Hydrogen Bond Formations of 1-Aminoanthracene in the Ground and Excited Electronic States with Protic Solvent Molecules

Abstract

Abstract The absorption and fluorescence spectra of 1-aminoanthracene (AA) in various solvents have been compared with those of 1-dimethylaminoanthracene (DMAA). This comparison has demonstrated that the amino group of AA in the ground electronic state acts as a proton-acceptor to form the A-type hydrogen bond with alcohol, while that of AA in the excited electronic state acts as a proton-donor to form the B-type one.
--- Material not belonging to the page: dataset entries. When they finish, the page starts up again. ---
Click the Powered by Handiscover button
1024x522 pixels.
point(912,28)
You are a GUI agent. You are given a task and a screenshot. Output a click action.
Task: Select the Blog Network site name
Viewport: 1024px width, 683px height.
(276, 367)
In the cyclohexane-ethanol mixed solvent, the solute-solvent configuration for the fluorescing excited state of AA changes with the ethanol concentration; it keeps the same type of hydrogen bond with ethanol as that (A-type) in the ground electronic state in the lower ethanol concentrations up to 0.2% and exhibits an intramolecular-like rearrangement of the A-type hydrogen bond into the B-type one in the ethanol concentration range of 0.2—1%. This hydrogen bond rearrangement occurs in cooperation with a bulk reorientation of solvent molecules in the range of 1—100%. AA forms the hydrogen-donor-acceptor-type excimer in the nonpolar fluid matrix of MP (a 1 : 1 mixed solvent of methylcyclohexane and isopentane) at low temperature.